PacBio Revenue Growth Slows Amidst SPRQ-Nx Rollout

  • PacBio reported preliminary Q4 2025 revenue of $44.6 million, up 14% year-over-year.
  • Full-year 2025 revenue reached $160.0 million, a 4% increase compared to 2024.
  • Instrument revenue decreased to $17.3 million in Q4 2025, down from $15.3 million in Q4 2024, but decreased annually to $53.8 million from $65.8 million.
  • Consumables revenue saw a significant increase, reaching $21.6 million in Q4 2025 and $81.9 million for the full year.
  • Ending cash, cash equivalents, and investments decreased to $279.5 million from $389.9 million in the prior year.

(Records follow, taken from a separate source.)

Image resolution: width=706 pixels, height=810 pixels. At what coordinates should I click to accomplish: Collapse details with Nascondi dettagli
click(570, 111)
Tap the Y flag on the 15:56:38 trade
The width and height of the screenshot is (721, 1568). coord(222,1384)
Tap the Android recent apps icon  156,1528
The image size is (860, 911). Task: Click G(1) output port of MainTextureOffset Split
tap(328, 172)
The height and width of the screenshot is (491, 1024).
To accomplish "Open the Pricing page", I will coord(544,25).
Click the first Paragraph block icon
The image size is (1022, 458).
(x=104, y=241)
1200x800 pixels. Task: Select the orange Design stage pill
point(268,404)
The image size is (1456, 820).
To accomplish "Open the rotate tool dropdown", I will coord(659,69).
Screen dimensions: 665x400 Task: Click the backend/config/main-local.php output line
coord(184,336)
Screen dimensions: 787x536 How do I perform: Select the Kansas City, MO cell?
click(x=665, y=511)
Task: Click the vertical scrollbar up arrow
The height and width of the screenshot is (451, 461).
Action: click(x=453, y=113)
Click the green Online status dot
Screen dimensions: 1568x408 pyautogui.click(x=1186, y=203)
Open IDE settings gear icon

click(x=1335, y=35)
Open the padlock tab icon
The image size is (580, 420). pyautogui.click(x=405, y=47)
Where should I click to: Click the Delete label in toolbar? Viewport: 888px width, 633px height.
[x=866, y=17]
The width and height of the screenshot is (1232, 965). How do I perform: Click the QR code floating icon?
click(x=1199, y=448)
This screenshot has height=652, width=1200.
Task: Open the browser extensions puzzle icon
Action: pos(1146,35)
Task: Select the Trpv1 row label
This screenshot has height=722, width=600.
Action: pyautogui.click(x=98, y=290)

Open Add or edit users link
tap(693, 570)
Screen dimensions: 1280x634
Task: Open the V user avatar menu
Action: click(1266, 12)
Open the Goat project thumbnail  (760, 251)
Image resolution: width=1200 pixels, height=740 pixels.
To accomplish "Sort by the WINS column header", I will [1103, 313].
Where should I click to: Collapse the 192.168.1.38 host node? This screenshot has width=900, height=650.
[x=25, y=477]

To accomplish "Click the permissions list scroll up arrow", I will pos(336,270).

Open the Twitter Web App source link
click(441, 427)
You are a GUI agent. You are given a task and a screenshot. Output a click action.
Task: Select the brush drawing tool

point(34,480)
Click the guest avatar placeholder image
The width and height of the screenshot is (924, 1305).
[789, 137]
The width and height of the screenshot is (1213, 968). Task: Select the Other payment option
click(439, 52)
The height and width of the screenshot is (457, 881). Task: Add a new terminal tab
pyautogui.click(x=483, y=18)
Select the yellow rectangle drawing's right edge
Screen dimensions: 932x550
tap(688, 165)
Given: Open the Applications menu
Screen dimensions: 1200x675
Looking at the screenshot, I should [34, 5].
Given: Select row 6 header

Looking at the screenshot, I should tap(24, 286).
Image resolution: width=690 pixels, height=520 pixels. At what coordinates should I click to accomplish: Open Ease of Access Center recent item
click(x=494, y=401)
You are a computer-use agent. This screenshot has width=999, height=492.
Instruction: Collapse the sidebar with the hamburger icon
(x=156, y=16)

PacBio's slowing revenue growth, despite increased consumables sales, highlights the challenges of transitioning to a new platform (SPRQ-Nx) and maintaining momentum in a competitive long-read sequencing market. The company's focus on clinical applications and cost reduction is a strategic pivot, but the execution risk is significant given the capital intensity of the sequencing market and the need for broad clinical validation. The decrease in cash reserves also warrants attention, as PacBio navigates this transition period.

Execution Risk
The success of the SPRQ-Nx platform will be critical to PacBio’s stated growth plans, and the company’s ability to deliver on cost reductions and clinical adoption will be closely scrutinized.
Instrument Demand
The decline in instrument revenue warrants investigation; whether this is a temporary effect of the SPRQ-Nx transition or a sign of broader market shifts needs to be assessed.
Clinical Adoption
The pace at which real-world evidence translates into increased clinical sequencing applications will determine the sustainability of consumables revenue growth and overall profitability.